В 1845 г. Эчеверриа написал окончательный вариант «Социалистического учения», а Сармьенто издал «Факундо» и подвел окончательную черту под утопиями 1830-х годов. Он относился к Эчеверриа с симпатией, но явно не принимал его позицию. Обаяние социалистической утопии не покидало Сармьенто почти до конца 1840-х годов, когда он с интересом отнесся к проектам Фурье, но, присмотревшись к фаланстерам, кратко заключил: в них нет «здравого смысла». Он всегда ясно видел конкретную ситуацию и отвергал мечтательность, но в этом была и его слабость: впоследствии отсутствие утопизма придаст его деятельности дух опасного прагматизма. Но пока был скорее социальный практицизм. Искусство, политика, наука, служащие задачам практической борьбы за «цивилизованное» общество, – в этом тезисе Сармьенто уже проглядывали очертания его «Факундо», но поиски своего жанра и стиля лишь начинались. Прообраз своего стиля он создал как политик-журналист, готовившийся стать политиком-деятелем, государственным лицом, организатором нового порядка. Стремясь формировать новое гражданское общество, Сармьенто превращал газеты и журналы в орган, который станет править этим новым обществом, – в парламентскую трибуну. Свое отношение к журналистике и – шире – к слову, литературе он выразил в статье «О журналистике» (1841): «Газета для современных народов есть то, чем был форум для древних римлян. Печать заместила трибуну и амвон, письменное слово – устное и проповедь… Оратор сегодня выступает перед тысячами слушателей, которые видят его слово напечатанным, ибо с того расстояния, что их разделяет, они не в состоянии его услышать…»[217]

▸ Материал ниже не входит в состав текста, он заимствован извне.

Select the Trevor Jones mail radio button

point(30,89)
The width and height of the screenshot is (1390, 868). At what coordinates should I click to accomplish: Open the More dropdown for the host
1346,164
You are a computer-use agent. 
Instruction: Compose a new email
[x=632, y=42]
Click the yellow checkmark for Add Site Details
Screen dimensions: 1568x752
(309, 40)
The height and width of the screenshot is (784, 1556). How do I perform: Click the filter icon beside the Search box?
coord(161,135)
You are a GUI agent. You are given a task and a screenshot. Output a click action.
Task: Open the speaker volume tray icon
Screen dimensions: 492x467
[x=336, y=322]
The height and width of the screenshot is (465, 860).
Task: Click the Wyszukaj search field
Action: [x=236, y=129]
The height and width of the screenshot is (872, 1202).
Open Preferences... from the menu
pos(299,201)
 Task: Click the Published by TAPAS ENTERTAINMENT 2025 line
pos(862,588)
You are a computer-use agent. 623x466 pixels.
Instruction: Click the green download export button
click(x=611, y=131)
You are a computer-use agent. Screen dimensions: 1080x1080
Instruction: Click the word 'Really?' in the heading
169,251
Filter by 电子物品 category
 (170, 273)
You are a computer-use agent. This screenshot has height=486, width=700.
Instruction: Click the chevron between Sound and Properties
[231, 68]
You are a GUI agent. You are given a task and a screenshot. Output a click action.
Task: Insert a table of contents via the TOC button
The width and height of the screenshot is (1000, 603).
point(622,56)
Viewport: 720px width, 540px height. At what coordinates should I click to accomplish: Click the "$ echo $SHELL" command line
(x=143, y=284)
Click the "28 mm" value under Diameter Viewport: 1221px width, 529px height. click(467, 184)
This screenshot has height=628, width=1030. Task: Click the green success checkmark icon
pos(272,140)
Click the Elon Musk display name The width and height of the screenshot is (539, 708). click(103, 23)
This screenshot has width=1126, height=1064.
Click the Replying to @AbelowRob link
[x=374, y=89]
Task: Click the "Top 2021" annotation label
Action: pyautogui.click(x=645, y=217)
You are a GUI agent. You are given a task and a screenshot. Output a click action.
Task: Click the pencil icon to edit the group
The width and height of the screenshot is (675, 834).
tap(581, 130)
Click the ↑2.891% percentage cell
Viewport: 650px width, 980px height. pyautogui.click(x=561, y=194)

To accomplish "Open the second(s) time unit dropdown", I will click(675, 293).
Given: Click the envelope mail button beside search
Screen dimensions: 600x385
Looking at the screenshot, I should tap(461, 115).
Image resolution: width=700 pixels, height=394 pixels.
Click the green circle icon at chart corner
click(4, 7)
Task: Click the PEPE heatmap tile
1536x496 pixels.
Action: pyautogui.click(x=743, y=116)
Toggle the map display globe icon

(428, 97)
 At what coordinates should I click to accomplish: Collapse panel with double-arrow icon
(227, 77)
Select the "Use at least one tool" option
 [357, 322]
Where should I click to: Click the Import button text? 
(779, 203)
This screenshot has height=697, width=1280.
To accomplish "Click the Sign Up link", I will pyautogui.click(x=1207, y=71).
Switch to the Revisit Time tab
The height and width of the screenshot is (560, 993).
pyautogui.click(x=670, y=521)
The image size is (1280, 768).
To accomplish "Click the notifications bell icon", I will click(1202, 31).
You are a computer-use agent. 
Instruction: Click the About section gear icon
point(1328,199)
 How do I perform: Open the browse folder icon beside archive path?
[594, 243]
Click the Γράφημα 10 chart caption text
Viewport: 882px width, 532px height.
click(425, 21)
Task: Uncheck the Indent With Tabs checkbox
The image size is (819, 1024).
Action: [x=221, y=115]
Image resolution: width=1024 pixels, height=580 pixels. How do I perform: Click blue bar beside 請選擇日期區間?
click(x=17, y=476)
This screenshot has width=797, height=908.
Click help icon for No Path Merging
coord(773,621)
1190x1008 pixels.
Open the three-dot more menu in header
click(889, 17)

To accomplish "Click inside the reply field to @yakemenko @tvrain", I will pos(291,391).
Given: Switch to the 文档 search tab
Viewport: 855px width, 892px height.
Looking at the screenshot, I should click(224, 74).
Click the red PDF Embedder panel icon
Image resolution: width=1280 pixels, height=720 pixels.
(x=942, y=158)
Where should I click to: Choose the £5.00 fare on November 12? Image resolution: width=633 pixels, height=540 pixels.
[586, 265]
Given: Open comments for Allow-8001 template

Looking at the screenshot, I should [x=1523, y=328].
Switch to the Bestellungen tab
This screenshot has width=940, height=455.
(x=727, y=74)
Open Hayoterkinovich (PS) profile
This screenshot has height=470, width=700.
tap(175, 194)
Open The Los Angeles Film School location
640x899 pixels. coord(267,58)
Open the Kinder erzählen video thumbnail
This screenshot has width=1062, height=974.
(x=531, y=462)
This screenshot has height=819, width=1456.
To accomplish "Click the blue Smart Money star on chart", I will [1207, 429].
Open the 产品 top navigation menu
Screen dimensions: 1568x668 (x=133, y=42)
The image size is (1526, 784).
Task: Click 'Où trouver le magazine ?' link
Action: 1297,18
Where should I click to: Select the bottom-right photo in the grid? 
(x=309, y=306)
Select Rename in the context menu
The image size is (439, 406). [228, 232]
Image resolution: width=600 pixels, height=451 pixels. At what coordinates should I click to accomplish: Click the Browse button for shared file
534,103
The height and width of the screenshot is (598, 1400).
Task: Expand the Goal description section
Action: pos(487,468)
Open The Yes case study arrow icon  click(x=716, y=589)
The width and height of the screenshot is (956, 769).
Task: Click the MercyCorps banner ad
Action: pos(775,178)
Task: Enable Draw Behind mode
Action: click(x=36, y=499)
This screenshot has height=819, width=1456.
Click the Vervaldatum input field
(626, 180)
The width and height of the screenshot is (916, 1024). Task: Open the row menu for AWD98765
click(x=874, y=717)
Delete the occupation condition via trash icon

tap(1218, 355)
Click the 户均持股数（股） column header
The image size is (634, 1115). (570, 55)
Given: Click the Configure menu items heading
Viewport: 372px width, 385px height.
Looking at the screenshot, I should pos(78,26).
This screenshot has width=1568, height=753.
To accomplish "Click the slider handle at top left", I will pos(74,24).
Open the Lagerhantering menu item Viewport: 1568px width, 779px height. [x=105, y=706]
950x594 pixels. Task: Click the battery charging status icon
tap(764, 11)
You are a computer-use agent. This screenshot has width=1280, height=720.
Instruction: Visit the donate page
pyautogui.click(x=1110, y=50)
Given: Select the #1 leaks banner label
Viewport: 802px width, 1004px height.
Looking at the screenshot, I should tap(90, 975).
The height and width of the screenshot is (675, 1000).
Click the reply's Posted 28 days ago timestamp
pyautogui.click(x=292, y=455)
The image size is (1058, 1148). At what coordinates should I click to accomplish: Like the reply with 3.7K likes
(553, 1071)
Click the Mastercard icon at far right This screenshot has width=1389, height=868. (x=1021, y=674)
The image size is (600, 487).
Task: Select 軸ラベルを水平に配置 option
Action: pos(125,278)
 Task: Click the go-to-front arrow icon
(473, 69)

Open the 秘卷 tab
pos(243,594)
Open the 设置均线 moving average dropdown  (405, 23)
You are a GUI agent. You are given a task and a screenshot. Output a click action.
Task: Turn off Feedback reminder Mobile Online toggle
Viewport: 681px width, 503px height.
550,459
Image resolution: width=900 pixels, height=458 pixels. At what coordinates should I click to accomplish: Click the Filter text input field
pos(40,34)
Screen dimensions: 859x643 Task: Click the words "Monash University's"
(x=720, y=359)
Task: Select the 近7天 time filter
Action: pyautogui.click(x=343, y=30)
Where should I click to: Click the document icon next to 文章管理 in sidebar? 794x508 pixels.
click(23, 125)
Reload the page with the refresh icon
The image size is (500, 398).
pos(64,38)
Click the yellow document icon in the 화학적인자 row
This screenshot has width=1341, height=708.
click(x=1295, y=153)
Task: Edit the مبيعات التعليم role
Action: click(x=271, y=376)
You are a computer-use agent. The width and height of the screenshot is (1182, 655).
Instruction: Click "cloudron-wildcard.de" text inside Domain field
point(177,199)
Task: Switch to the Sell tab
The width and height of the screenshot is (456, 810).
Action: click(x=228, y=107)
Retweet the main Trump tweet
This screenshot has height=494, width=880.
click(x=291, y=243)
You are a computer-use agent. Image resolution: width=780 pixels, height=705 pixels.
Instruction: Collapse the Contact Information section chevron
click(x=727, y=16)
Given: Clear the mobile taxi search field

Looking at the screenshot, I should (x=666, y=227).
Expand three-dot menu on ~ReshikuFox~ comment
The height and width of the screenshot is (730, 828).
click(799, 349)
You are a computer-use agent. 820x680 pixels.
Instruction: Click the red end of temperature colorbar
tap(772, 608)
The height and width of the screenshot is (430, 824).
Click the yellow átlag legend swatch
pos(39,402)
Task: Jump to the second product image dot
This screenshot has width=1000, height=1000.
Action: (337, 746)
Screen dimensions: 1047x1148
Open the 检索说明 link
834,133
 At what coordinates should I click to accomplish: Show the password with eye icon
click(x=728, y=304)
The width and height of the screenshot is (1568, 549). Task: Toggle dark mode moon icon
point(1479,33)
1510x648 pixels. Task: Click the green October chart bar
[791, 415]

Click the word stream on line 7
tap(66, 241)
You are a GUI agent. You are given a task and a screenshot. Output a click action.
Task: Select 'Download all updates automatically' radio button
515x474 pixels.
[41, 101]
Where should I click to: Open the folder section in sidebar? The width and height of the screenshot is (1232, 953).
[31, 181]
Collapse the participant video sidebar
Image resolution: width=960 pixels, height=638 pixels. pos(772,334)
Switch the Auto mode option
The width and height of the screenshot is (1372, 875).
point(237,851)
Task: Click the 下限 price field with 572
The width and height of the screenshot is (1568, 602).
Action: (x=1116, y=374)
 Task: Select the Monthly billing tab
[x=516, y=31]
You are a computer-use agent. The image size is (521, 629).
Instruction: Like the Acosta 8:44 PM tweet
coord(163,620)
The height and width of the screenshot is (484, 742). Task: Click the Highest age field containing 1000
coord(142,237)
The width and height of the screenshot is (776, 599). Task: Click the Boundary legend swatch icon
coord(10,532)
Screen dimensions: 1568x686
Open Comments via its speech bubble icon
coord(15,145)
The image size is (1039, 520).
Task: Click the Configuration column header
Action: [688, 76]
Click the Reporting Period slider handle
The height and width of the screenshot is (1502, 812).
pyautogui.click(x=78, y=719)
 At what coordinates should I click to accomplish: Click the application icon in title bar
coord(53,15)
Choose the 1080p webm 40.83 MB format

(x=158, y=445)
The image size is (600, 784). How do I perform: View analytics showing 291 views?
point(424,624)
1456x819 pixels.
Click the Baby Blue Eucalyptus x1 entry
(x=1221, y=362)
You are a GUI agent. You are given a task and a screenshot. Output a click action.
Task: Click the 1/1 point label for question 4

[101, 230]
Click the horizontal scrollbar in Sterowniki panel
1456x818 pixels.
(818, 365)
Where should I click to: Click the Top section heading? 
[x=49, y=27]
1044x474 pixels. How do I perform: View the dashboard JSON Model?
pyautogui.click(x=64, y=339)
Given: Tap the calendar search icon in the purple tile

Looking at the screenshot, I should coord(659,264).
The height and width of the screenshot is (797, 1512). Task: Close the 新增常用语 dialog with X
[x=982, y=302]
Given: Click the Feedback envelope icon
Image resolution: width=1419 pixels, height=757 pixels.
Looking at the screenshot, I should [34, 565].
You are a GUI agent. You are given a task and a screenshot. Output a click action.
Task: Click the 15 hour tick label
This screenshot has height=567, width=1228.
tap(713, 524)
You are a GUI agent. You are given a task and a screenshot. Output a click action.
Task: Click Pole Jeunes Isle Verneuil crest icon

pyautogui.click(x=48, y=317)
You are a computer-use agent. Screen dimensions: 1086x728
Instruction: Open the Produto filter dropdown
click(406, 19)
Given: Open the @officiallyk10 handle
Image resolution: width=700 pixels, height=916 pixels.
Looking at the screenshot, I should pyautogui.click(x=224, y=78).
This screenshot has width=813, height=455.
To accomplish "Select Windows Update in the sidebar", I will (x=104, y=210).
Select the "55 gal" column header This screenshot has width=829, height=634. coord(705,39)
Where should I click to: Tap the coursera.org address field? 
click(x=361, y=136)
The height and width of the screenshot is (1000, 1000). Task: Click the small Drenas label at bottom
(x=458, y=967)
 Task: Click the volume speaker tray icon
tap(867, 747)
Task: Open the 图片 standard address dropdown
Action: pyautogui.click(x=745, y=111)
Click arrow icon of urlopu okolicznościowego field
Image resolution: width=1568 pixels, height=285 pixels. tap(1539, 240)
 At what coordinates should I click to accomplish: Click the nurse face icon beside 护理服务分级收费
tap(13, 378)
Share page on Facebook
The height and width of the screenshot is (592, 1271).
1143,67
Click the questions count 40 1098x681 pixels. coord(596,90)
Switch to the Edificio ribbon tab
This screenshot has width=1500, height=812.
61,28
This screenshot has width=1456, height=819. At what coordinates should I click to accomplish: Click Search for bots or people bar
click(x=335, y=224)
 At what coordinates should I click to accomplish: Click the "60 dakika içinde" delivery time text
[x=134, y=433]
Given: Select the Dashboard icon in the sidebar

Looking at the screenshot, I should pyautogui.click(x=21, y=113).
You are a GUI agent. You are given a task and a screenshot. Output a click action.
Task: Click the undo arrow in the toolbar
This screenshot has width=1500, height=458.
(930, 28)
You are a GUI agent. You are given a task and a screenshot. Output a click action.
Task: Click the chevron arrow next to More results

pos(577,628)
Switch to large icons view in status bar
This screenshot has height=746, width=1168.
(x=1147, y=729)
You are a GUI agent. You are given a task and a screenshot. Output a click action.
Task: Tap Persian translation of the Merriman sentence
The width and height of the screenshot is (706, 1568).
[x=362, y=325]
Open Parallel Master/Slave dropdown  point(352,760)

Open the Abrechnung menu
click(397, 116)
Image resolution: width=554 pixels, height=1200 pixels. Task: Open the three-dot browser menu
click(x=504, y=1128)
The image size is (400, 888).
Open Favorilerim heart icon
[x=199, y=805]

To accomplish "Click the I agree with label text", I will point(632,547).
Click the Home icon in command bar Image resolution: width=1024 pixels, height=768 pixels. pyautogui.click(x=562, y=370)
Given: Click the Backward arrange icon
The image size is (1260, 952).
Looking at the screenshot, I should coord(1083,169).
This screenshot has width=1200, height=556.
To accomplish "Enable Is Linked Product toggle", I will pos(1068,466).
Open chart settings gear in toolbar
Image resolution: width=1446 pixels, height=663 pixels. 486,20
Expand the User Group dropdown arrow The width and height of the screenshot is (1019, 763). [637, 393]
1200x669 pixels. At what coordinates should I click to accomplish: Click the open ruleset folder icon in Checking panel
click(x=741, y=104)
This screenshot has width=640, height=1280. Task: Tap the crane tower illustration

Форум, трибуна, речь перед аудиторией, охватывающей весь народ, устное слово, которое можно услышать, увидев его напечатанным, – так вызревали творческие установки Сармьенто в массе журналистских статей и очерков, где он нащупывал свой жанр самовыражения, форму, воплотившую его стремление произнести свою речь о хаосе и порядке. Литературное творчество как таковое раздражало Сармьенто, что диктовалось как романтической идеей восстания против всякого канона, любой сковывающей нормы, так и идеей приоритета социальной практики, но это не свидетельство эстетической глухоты Сармьенто, способного рыдать над книгой, потрясшей его воображение. Он был прекрасно ориентирован в современных эстетических концепциях. Романтизм сыграл коренную роль в формировании его как личности и дал ему главную идею – свободного творческого самовыражения. Без этого не возник бы «Факундо», где наряду с картинами национальной жизни, национальных типов важное место занимает осознанная идея создания национальной литературы.